#### [Text section]

=== Begin Enclosure ===

In a Korean family with typical clinical features of pure autosomal
dominant hereditary spastic paraplegia-4 (182601), Ki et al. (2002)
found a novel T-to-A substitution at nucleotide 1031 in exon 7 of the
spastin gene. The alteration caused an ile334-to-lys (I344K) mutation
which affected the third amino acid of the highly conserved AAA cassette
domain.

.0014
SPASTIC PARAPLEGIA 4
SPAST, ASN386SER

In affected members of 9 families with SPG4 (182601) originating from
southern Scotland, Orlacchio et al. (2004) identified a heterozygous
1157A-G transition in exon 8 of the SPAST gene, resulting in an
asn386-to-ser (N386S) substitution. Haplotype analysis suggested a
founder effect. The N386S mutation is located within a conserved region
in the spastin Walker motif A. In vitro functional expression studies
showed that the mutant protein bound to a subset of microtubules which
were reorganized in thick perinuclear bundles.

.0015
SPASTIC PARAPLEGIA 4, MODIFIER OF
SPAST, SER44LEU

In a patient with a mild form of SPG4 (182601), Lindsey et al. (2000)
identified a homozygous 256C-T transition in exon 1 of the SPAST gene,
resulting in a ser44-to-leu (S44L) substitution. The patient had never
been able to run, but was otherwise asymptomatic until age 60 years,
when he began to have gait abnormalities and lower limb spasticity.

=== End Enclosure ===

#### [Information provided]
=== Begin Enclosure ===

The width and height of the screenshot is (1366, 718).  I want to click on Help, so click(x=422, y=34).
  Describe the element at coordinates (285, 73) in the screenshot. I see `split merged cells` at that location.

=== End Enclosure ===

#### [Using the information]
1 – In the spastin mutation text, in how many families originating from southern Scotland did Orlacchio et al. (2004) identify the N386S mutation?
2 – Continue the spastin mutation text from the point where it stops.

#### [Task results]
1 – Nine families.

2 –
There was no family history of the disorder.

Svenson et al. (2004) found the L44 allele at a frequency of less than
0.6% (5 of 900 alleles) in a North American control population,
indicating that it is a rare polymorphism.

In affected individuals from 3 unrelated SPG4 families, Svenson et al.
(2004) identified compound heterozygosity for the S44L substitution and
another disease-causing mutation in the SPAST gene (see, e.g.,
604277.0016). Patients with both the disease-causing mutation and the
S44L change had a significantly earlier age at disease onset than
affected family members who carried only the disease-causing mutation.
Two individuals who carried only a single S44L allele were asymptomatic.
Using a bioinformatics approach, Svenson et al. (2004) found that the
highly conserved S44 residue is likely a phosphorylation target site of
cyclin-dependent kinases. The authors concluded that the S44L
polymorphism acts as a phenotypic modifier of SPG4.

In a female child with severe infantile-onset SPG4, Chinnery et al.
(2004) identified compound heterozygosity for 2 mutations in the SPAST
gene: S44L and a missense mutation. The proband's father, who was mildly
affected, had the S44L mutation; the mother, who was unaffected, and the
maternal grandfather, who was severely affected, had the other mutation.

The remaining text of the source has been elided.